▶ [Task prompt]: Omitting every picture, copy the lines from the one that contains "At what coordinates" through the last line of the records below, exactly and with nothing added.

▶ [Excerpted data]:

====

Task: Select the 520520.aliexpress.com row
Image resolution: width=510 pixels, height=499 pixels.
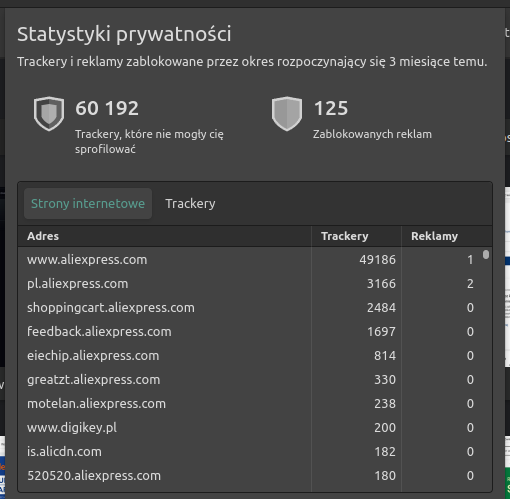Action: click(250, 476)
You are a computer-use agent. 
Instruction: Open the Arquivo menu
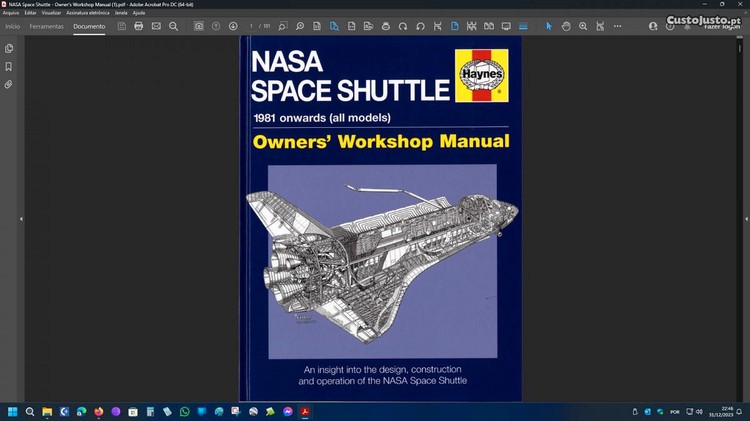point(10,13)
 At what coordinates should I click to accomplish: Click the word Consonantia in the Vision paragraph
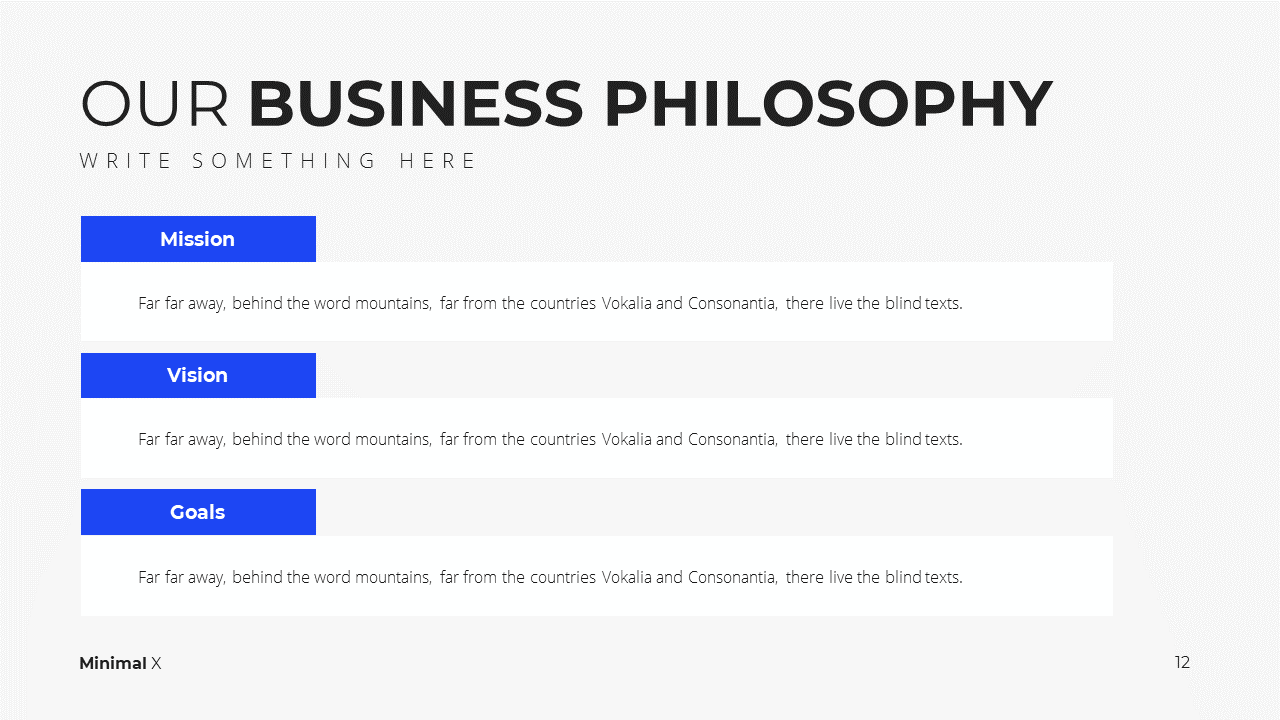pyautogui.click(x=732, y=439)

====

▶ [Solution for this task]:
 At what coordinates should I click to accomplish: Click the word Consonantia in the Vision paragraph
pyautogui.click(x=732, y=439)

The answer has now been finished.